Du sérieux, du fantastique, du mysticisme, du sang, des rires, des larmes, des films, de la vidéo, de l’électronique, de la projection sonore à la pointe, des instrumentistes et des chanteurs qui y croient, transcendance, rédemption, foire, enfants sur scène, ballons qui volent… Le Balcon (collectif co-dirigé par Maxime Pascal (photo), Florent Derex et Alphonse Cemin) a trouvé un terrain d’entente fabuleux entre esthétique BD un peu trash, exigence technique, poésie symboliste et intemporelle, constante expérimentation dans l’aventure cosmique du son. Ce funambulisme fragile et audacieux a su révéler et réveiller la création dite « contemporaine » ; Le Balcon aime (d’amour) les projets qu’il produit, et les transmet avec passion.

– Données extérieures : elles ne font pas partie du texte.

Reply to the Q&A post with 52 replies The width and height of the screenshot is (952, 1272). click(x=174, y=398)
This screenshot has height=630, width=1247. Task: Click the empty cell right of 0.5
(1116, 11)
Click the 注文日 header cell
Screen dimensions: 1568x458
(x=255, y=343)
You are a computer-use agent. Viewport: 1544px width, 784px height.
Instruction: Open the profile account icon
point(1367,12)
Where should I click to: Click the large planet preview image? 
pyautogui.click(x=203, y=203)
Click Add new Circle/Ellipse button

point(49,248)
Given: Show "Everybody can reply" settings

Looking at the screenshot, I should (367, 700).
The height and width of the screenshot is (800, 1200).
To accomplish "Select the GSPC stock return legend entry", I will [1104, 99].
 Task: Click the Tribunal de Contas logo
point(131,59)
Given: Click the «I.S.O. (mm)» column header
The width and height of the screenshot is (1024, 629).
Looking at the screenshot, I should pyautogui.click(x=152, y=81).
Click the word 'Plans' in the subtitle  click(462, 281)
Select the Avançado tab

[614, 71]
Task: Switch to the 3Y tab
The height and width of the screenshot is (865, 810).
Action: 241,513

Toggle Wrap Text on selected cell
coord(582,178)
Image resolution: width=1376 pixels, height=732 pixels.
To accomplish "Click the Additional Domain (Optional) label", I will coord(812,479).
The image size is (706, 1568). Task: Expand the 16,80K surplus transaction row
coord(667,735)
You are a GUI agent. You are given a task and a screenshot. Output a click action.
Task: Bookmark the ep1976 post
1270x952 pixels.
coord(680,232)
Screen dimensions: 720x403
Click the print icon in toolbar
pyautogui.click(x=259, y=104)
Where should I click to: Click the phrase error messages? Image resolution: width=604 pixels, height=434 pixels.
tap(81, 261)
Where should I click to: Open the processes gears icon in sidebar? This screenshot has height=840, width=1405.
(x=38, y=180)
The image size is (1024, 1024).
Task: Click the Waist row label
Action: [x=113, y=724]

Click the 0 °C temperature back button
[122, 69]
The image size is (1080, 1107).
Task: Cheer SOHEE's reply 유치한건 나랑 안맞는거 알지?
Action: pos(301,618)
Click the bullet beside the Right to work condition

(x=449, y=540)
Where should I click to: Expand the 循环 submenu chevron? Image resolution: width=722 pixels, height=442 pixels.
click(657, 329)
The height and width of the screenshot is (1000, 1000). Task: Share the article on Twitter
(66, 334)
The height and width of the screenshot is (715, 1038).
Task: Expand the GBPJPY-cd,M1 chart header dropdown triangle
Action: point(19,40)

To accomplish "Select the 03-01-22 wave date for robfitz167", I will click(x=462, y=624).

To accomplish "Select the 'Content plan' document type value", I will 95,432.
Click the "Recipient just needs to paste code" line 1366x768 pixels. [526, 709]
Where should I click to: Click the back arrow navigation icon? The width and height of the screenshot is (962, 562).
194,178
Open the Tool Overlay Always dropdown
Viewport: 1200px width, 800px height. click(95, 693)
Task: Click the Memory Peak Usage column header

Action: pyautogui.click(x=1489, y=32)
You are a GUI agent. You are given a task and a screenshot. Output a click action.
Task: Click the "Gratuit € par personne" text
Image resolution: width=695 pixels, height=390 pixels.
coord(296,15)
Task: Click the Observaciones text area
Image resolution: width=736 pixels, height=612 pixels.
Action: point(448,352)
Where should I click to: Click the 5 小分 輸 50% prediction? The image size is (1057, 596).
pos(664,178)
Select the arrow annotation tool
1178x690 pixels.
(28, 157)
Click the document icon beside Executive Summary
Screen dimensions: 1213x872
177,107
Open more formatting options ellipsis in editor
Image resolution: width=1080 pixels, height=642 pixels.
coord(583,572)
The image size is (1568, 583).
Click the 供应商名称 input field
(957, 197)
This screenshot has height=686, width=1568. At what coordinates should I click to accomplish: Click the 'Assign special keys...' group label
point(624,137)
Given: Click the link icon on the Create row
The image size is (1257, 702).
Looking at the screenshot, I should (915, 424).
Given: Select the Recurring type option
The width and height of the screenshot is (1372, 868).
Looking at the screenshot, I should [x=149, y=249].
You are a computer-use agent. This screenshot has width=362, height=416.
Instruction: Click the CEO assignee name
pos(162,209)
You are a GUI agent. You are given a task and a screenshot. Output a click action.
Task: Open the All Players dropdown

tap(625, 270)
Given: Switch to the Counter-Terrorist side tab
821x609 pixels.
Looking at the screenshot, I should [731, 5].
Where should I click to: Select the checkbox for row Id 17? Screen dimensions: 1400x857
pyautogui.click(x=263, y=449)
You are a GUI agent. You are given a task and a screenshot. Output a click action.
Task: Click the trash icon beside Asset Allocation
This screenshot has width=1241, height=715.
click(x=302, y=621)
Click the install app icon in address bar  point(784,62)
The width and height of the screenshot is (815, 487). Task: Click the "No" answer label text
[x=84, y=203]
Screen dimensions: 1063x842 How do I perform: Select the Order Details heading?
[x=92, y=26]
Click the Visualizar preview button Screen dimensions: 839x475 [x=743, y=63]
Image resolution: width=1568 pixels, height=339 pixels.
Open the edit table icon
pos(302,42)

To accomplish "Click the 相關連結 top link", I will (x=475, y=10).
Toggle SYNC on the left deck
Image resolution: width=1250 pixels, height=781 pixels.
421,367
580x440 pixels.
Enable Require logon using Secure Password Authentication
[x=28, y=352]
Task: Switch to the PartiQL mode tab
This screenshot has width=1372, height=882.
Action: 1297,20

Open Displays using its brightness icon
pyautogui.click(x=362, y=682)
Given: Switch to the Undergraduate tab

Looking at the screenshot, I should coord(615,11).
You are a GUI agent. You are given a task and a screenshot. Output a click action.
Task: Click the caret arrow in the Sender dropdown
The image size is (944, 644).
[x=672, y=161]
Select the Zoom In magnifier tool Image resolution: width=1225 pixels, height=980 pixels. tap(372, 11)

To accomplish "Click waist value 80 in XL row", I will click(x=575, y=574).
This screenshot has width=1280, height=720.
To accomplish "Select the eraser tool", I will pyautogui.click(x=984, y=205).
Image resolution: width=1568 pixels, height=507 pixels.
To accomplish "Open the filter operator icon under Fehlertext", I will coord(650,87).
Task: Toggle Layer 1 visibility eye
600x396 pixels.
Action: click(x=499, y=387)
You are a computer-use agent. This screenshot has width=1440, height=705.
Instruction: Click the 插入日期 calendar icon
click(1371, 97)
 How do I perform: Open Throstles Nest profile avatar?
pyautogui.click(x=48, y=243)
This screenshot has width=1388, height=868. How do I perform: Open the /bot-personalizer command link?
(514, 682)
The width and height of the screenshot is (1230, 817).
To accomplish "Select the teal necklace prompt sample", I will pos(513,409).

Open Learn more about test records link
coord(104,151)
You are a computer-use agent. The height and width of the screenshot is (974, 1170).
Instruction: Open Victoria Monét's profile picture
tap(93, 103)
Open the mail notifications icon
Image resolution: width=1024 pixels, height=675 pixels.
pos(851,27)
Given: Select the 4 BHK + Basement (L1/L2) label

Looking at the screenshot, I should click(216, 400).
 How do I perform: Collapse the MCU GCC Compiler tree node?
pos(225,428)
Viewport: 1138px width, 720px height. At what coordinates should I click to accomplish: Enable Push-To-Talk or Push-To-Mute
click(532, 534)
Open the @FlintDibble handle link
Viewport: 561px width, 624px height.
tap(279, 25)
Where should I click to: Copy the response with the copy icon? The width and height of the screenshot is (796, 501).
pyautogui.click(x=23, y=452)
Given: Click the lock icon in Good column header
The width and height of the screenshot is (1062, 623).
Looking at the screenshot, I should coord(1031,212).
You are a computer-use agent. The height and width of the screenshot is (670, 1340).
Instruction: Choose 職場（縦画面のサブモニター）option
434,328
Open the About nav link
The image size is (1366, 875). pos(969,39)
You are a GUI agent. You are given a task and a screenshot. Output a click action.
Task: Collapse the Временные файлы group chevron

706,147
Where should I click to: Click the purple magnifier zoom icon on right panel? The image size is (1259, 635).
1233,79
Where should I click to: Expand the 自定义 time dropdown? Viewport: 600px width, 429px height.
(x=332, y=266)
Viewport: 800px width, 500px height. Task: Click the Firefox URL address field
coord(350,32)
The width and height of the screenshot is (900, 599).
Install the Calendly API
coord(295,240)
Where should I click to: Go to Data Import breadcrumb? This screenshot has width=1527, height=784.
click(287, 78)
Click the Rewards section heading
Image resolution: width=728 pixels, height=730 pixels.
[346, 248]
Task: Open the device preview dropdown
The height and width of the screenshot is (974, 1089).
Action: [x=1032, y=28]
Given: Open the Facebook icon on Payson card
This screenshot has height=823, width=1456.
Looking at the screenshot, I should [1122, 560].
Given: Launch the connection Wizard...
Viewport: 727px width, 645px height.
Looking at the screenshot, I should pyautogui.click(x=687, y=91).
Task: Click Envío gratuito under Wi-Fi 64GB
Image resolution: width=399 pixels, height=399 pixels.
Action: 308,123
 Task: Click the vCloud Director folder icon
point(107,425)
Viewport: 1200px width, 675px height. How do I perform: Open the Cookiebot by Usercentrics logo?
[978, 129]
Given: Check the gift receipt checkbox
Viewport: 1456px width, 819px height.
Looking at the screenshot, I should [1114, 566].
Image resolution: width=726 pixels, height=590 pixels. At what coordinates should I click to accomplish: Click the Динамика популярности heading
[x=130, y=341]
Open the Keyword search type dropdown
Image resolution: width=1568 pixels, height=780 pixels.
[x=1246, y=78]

A côté de l'opéra de chambre Jakob Lenz de Rihm (1) – une réussite –, Maxime Pascal et sa troupe ont proposé une "Soirée mystique", à entendre par référence aux « mystères », qui dépasse l’entendement, où l’étrangeté, le sentiment amoureux et le sentiment religieux tour à tour s’invitent.
Siegfried Idyll ouvrait le bal des « trucs bizarres » comme pourrait le dire malicieusement Maxime Pascal, dans sa chambriste version originale de 1870. Berceuse à Siegfried, déclaration d’amour de Wagner à sa femme et à la mère de son fils, ébauche lumineuse des futures et tumultueuses pages symphoniques du troisième épisode du Ring.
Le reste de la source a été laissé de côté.